:: DATA RECORDS ::

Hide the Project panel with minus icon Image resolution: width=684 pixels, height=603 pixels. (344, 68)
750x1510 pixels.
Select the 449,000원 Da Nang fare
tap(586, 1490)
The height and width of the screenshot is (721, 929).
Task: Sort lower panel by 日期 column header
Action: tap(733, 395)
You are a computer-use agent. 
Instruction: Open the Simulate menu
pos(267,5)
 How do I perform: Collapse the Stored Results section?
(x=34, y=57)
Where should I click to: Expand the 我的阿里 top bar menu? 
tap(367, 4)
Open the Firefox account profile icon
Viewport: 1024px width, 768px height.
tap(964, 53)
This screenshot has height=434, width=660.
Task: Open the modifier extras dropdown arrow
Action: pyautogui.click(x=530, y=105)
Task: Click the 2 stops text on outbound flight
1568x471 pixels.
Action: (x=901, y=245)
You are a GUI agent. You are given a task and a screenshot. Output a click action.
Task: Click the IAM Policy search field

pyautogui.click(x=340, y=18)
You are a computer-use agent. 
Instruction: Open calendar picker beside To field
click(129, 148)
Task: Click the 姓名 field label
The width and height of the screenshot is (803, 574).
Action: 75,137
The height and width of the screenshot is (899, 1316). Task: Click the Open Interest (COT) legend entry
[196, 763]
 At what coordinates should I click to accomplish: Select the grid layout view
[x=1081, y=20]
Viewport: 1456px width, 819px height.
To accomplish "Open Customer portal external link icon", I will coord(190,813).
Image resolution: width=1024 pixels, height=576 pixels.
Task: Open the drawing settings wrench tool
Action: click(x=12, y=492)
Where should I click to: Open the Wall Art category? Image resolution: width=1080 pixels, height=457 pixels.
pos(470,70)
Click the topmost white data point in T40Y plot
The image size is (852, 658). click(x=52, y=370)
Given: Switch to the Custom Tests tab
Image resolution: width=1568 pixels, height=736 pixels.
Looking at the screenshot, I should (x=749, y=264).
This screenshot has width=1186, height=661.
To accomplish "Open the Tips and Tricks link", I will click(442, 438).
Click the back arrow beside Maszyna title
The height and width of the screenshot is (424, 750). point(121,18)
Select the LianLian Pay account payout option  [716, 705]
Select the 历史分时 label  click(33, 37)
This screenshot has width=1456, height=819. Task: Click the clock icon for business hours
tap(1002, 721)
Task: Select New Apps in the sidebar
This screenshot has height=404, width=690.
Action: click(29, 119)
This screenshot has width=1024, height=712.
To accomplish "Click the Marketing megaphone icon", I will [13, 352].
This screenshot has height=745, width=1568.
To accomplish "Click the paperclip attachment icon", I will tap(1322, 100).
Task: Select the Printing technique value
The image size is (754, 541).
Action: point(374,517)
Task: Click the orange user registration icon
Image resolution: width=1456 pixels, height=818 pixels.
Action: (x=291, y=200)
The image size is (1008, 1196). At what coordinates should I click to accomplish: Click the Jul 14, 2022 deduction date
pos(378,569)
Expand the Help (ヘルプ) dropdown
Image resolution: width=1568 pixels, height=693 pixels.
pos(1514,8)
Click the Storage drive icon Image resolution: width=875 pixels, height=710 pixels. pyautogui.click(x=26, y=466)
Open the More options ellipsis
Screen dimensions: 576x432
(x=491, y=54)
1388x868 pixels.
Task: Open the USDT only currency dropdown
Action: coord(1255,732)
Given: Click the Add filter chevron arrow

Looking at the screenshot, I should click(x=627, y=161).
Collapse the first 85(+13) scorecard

:: HOW TO COMPLETE THIS TASK ::
Which lines above contain the word "account"? Copy all of them.

:: REPLY TO THE EXERCISE ::
Open the Firefox account profile icon
Select the LianLian Pay account payout option  [716, 705]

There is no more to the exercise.